Tuesday, September 28, 2010

Just Business

A restaurant worker arrives for her morning shift and discovers that the cooler had broken leaving the meat warm overnight and beginning to rot. She advises the manager who orders her to shut up and make the sandwiches. She refuses. Instead she calls the health department. The inspector confirms that the meat is rotten and not fit for consumption. Now she faces losing her job. Her last ditch hope? Her union.

There were no service-worker unions when Upton Sinclair wrote "The Jungle". No health inspectors either. As Sinclair described it, the food industry was "tens of thousands of cattle crowded into pens whose wooden floors stank and steamed contagion; upon bare, blistering, cinder-strewn railroad tracks and huge blocks of dingy meat factories, whose labyrinthine passages defied a breath of fresh air to penetrate them; and there are not merely rivers of hot blood and carloads of moist flesh, and rendering-vats and soup cauldrons, glue-factories and fertilizer tanks, that smelt like the craters of hell-there are also tons of garbage festering in the sun, and the greasy laundry of the workers hung out to dry and dining rooms littered with food black with flies, and toilet rooms that are open sewers."
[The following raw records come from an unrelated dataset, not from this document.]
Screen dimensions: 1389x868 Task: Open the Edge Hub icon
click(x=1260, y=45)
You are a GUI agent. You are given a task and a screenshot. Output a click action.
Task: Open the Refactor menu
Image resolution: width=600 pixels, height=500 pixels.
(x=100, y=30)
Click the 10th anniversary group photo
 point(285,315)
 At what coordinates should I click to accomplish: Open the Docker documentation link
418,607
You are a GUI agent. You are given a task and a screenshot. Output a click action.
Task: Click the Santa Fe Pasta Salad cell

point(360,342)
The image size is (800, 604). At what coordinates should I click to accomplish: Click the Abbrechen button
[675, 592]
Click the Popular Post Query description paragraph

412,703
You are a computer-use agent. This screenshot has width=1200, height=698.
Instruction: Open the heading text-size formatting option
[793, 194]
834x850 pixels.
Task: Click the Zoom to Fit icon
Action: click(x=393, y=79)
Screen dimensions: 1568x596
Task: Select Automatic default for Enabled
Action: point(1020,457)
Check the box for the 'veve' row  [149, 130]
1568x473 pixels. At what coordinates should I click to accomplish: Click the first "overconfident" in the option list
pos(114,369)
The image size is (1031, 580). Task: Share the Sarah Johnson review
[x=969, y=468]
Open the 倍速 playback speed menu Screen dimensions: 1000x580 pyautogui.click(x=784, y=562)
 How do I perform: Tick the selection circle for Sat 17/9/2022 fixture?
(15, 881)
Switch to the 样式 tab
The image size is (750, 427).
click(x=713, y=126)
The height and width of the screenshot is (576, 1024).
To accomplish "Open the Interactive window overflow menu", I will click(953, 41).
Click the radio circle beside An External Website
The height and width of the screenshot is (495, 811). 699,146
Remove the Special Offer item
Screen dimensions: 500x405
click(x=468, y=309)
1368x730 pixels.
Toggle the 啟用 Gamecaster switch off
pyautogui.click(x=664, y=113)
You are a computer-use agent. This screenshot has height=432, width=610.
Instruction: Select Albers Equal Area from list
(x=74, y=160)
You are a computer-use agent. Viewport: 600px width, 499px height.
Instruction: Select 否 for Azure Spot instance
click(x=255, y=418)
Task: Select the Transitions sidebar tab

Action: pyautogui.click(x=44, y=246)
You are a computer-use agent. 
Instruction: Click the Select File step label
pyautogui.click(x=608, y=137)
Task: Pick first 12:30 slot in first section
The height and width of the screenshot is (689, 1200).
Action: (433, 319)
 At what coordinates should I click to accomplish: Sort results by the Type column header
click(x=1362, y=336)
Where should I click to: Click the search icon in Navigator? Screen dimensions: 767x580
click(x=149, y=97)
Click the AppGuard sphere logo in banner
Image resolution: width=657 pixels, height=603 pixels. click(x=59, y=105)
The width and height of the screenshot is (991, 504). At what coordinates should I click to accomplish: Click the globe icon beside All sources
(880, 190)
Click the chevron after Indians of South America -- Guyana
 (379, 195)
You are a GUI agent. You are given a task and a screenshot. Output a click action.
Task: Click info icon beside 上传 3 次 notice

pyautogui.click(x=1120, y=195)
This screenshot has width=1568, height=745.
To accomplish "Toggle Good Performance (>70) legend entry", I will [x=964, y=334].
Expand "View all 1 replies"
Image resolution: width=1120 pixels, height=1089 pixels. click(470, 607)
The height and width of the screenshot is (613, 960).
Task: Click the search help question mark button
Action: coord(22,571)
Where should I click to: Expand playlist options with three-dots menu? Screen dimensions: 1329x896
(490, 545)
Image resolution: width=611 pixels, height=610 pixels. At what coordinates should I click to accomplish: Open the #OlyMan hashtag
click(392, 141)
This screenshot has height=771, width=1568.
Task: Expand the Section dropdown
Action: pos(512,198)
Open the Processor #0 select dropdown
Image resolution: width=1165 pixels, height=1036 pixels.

You might think that we have seen the last of those dark days but thanks to the pressures of free market capitalism we have been steadily rushing right back.

"Over the past century, the increased centralization of our food production — accompanied by a growth in foreign food imports — has once again left our nation’s health at the hands of mostly unregulated food processors. Currently, the FDA has surprisingly little control over food safety: Our food industry is self-regulated, which means the FDA is not only incapable of demanding a recall of contaminated food products, but they also lack the power to punish the companies that produce such products. As a result, more than 350,000 Americans are hospitalized due to food-related illnesses each year," according to the Centers for Disease Control (CDC).

A hundred years ago, or tomorrow at some fancy joint that refuses union labor, that brave sandwich-maker is too cowed to open her trap. Dozens sicken on rotten meat, one or two perhaps even die and having been a Pinko-Socialist Upton Sinclair knows why:

They were the Beef Trust-- "a gigantic combination of capital, which had crushed all opposition, and overthrown the laws of the land, and was preying upon the people.-- In a society dominated by the fact of commercial competition, money is necessarily the test of prowess, and wastefulness the sole criterion of power."